What the task requires: Give the records below again in full, exactly as written, but without any images.

── Records for processing

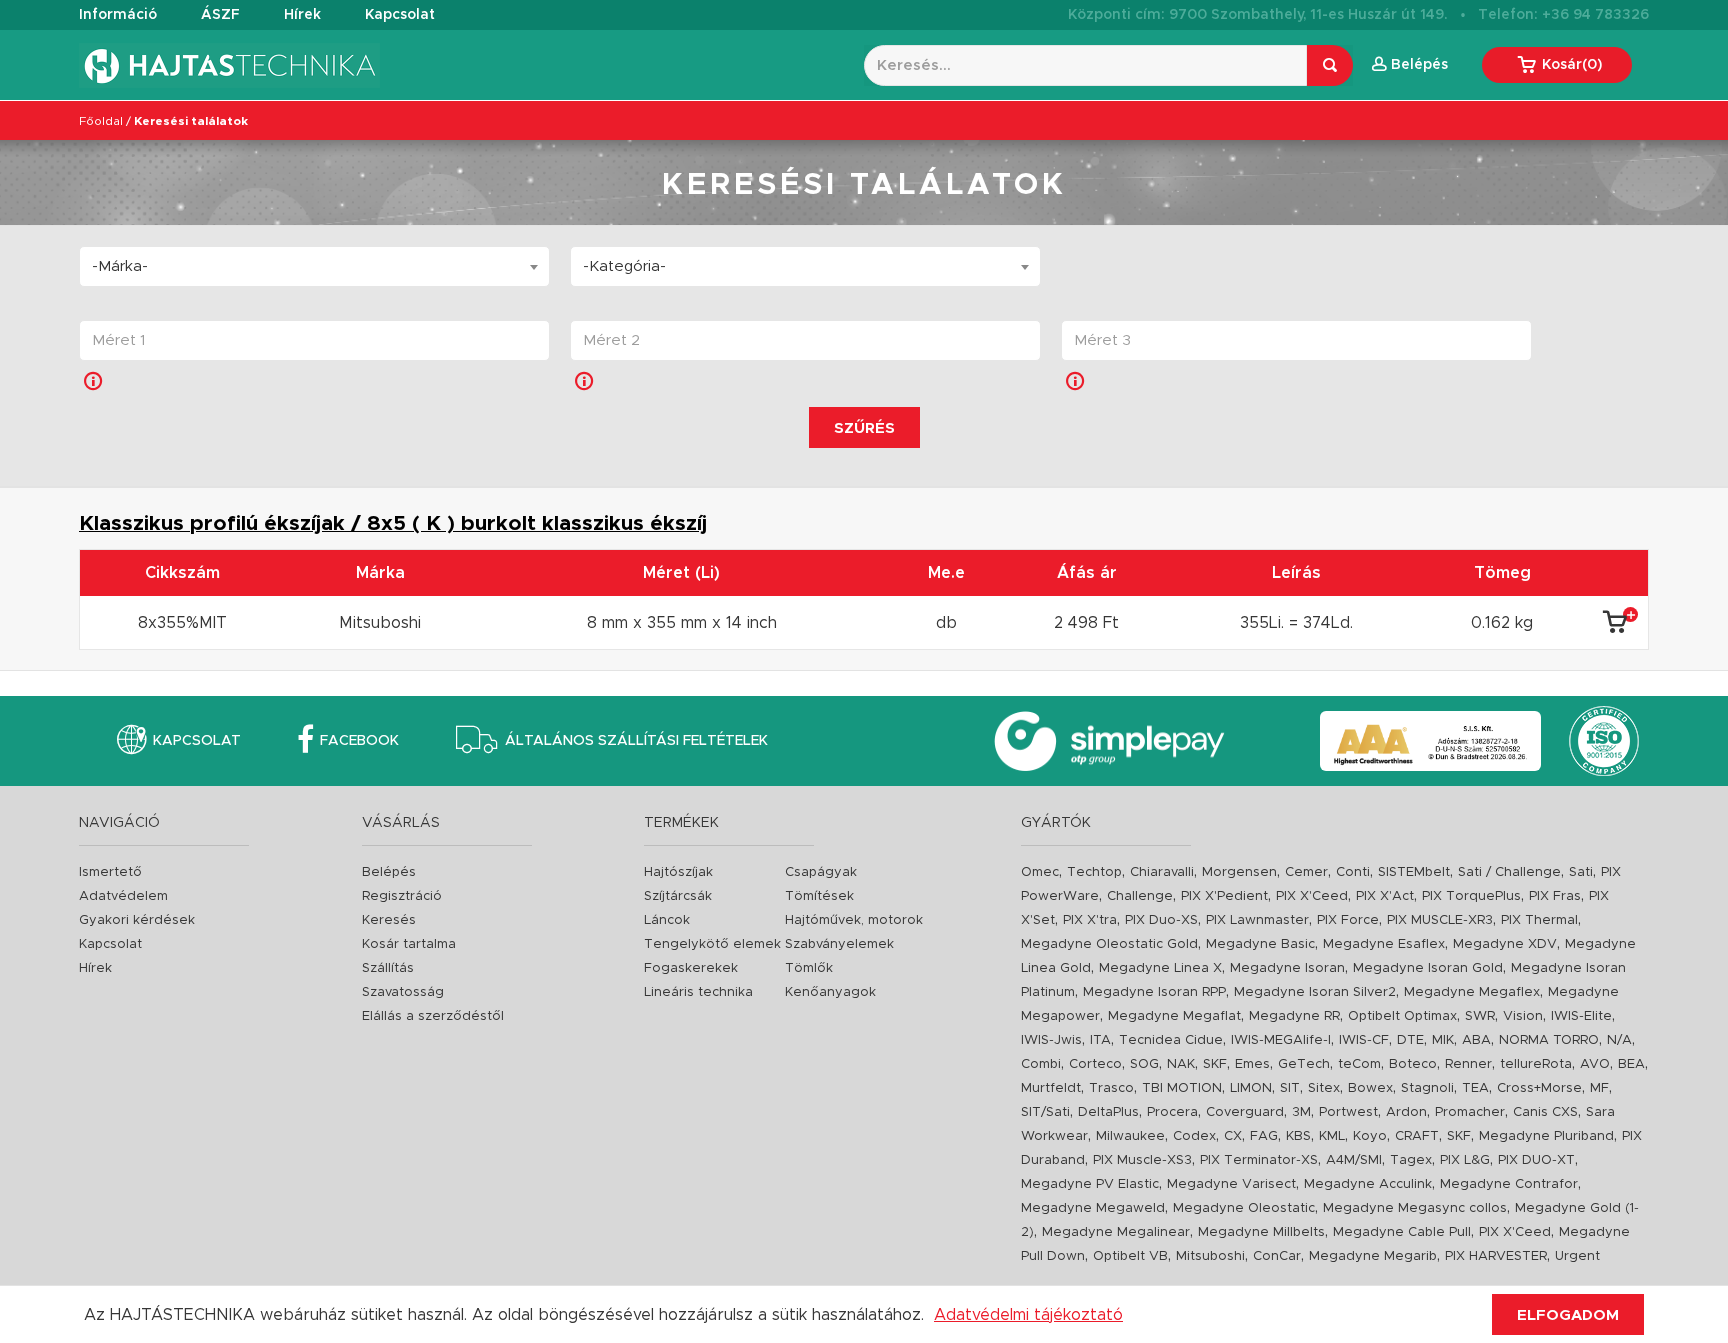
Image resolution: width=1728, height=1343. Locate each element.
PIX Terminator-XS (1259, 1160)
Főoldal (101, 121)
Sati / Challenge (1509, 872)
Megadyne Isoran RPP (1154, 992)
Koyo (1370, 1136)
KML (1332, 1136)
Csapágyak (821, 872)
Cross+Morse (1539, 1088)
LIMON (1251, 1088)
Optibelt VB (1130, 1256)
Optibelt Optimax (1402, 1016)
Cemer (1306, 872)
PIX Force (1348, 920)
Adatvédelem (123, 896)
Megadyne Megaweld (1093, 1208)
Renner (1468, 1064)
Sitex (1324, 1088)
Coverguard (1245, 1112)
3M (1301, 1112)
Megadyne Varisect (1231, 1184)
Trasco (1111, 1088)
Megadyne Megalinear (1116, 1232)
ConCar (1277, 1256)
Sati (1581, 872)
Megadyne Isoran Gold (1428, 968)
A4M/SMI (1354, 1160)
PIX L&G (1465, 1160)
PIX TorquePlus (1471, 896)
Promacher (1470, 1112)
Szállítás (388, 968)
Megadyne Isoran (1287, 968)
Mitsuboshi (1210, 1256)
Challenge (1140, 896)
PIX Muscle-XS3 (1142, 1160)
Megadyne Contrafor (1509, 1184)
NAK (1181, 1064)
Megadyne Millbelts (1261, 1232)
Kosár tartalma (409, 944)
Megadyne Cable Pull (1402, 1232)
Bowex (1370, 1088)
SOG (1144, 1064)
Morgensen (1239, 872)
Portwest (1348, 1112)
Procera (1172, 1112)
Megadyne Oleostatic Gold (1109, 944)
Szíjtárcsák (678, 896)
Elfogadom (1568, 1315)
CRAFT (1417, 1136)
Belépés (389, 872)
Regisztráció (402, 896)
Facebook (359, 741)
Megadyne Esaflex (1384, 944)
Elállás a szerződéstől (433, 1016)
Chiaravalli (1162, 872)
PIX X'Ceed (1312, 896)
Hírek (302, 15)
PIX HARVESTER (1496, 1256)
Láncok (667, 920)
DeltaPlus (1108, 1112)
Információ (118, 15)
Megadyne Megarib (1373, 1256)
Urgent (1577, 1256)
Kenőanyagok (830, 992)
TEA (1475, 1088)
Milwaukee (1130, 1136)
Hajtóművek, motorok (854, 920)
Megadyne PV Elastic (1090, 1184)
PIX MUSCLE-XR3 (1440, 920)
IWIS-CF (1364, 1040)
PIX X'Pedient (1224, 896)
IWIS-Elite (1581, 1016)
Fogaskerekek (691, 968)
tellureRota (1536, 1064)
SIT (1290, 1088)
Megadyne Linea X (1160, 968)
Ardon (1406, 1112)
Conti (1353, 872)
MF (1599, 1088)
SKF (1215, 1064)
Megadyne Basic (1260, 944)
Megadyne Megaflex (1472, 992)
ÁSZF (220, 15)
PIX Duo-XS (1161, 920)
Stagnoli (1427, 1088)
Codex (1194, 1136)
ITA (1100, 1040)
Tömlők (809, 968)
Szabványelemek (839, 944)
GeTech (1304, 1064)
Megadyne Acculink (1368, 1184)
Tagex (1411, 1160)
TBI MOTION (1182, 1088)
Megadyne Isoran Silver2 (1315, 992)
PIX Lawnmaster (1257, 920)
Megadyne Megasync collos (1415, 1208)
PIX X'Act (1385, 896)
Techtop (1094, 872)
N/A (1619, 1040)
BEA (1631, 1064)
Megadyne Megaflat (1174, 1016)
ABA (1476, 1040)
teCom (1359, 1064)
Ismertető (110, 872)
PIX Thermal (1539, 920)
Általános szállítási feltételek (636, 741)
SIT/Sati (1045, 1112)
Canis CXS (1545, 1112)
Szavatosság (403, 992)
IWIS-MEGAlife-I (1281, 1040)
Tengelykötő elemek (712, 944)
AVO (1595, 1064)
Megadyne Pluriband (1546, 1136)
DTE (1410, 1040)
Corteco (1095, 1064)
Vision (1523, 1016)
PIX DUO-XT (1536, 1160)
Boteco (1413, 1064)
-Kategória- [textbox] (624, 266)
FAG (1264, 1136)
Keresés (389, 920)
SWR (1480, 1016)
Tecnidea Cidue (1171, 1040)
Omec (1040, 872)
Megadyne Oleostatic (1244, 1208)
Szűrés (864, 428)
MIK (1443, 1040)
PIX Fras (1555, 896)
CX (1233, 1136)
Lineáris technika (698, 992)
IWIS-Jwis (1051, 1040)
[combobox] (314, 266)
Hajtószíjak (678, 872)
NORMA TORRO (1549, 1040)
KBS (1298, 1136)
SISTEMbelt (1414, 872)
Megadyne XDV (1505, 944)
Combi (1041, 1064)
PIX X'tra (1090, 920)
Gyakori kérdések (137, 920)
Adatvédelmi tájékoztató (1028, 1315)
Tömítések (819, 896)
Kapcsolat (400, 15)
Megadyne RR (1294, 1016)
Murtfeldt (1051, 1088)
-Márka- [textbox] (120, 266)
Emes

────

Answer:
Image resolution: width=1728, height=1343. Locate each element.
PIX Terminator-XS (1259, 1160)
Főoldal (101, 121)
Sati / Challenge (1509, 872)
Megadyne Isoran RPP (1154, 992)
Koyo (1370, 1136)
KML (1332, 1136)
Csapágyak (821, 872)
Cross+Morse (1539, 1088)
LIMON (1251, 1088)
Optibelt VB (1130, 1256)
Optibelt Optimax (1402, 1016)
Cemer (1306, 872)
PIX Force (1348, 920)
Adatvédelem (123, 896)
Megadyne Megaweld (1093, 1208)
Renner (1468, 1064)
Sitex (1324, 1088)
Coverguard (1245, 1112)
3M (1301, 1112)
Megadyne Varisect (1231, 1184)
Trasco (1111, 1088)
Megadyne Megalinear (1116, 1232)
ConCar (1277, 1256)
Sati (1581, 872)
Megadyne Isoran Gold (1428, 968)
A4M/SMI (1354, 1160)
PIX L&G (1465, 1160)
PIX TorquePlus (1471, 896)
Promacher (1470, 1112)
Szállítás (388, 968)
Megadyne Isoran (1287, 968)
Mitsuboshi (1210, 1256)
Challenge (1140, 896)
PIX Muscle-XS3 (1142, 1160)
Megadyne Contrafor (1509, 1184)
NAK (1181, 1064)
Megadyne Millbelts (1261, 1232)
Kosár tartalma (409, 944)
Megadyne Cable Pull (1402, 1232)
Bowex (1370, 1088)
SOG (1144, 1064)
Morgensen (1239, 872)
Portwest (1348, 1112)
Procera (1172, 1112)
Megadyne Oleostatic Gold (1109, 944)
Szíjtárcsák (678, 896)
Elfogadom (1568, 1315)
CRAFT (1417, 1136)
Belépés (389, 872)
Regisztráció (402, 896)
Facebook (359, 741)
Megadyne Esaflex (1384, 944)
Elállás a szerződéstől (433, 1016)
Chiaravalli (1162, 872)
PIX X'Ceed (1312, 896)
Hírek (302, 15)
PIX HARVESTER (1496, 1256)
Láncok (667, 920)
DeltaPlus (1108, 1112)
Információ (118, 15)
Megadyne Megarib (1373, 1256)
Urgent (1577, 1256)
Kenőanyagok (830, 992)
TEA (1475, 1088)
Milwaukee (1130, 1136)
Hajtóművek, motorok (854, 920)
Megadyne PV Elastic (1090, 1184)
PIX MUSCLE-XR3 (1440, 920)
IWIS-CF (1364, 1040)
PIX X'Pedient (1224, 896)
IWIS-Elite (1581, 1016)
Fogaskerekek (691, 968)
tellureRota (1536, 1064)
SIT (1290, 1088)
Megadyne Linea X (1160, 968)
Ardon (1406, 1112)
Conti (1353, 872)
MF (1599, 1088)
SKF (1215, 1064)
Megadyne Basic (1260, 944)
Megadyne Megaflex (1472, 992)
ÁSZF (220, 15)
PIX Duo-XS (1161, 920)
Stagnoli (1427, 1088)
Codex (1194, 1136)
ITA (1100, 1040)
Tömlők (809, 968)
Szabványelemek (839, 944)
GeTech (1304, 1064)
Megadyne Acculink (1368, 1184)
Tagex (1411, 1160)
TBI MOTION (1182, 1088)
Megadyne Isoran Silver2 (1315, 992)
PIX Lawnmaster (1257, 920)
Megadyne Megasync collos (1415, 1208)
PIX X'Act (1385, 896)
Techtop (1094, 872)
N/A (1619, 1040)
BEA (1631, 1064)
Megadyne Megaflat (1174, 1016)
ABA (1476, 1040)
teCom (1359, 1064)
Ismertető (110, 872)
PIX Thermal (1539, 920)
Általános szállítási feltételek (636, 741)
SIT/Sati (1045, 1112)
Canis CXS (1545, 1112)
Szavatosság (403, 992)
IWIS-MEGAlife-I (1281, 1040)
Tengelykötő elemek (712, 944)
AVO (1595, 1064)
Megadyne Pluriband (1546, 1136)
DTE (1410, 1040)
Corteco (1095, 1064)
Vision (1523, 1016)
PIX DUO-XT (1536, 1160)
Boteco (1413, 1064)
-Kategória- [textbox] (624, 266)
FAG (1264, 1136)
Keresés (389, 920)
SWR (1480, 1016)
Tecnidea Cidue (1171, 1040)
Omec (1040, 872)
Megadyne Oleostatic (1244, 1208)
Szűrés (864, 428)
MIK (1443, 1040)
PIX Fras (1555, 896)
CX (1233, 1136)
Lineáris technika (698, 992)
IWIS-Jwis (1051, 1040)
[combobox] (314, 266)
Hajtószíjak (678, 872)
NORMA TORRO (1549, 1040)
KBS (1298, 1136)
SISTEMbelt (1414, 872)
Megadyne XDV (1505, 944)
Combi (1041, 1064)
PIX X'tra (1090, 920)
Gyakori kérdések (137, 920)
Adatvédelmi tájékoztató (1028, 1315)
Tömítések (819, 896)
Kapcsolat (400, 15)
Megadyne RR (1294, 1016)
Murtfeldt (1051, 1088)
-Márka- [textbox] (120, 266)
Emes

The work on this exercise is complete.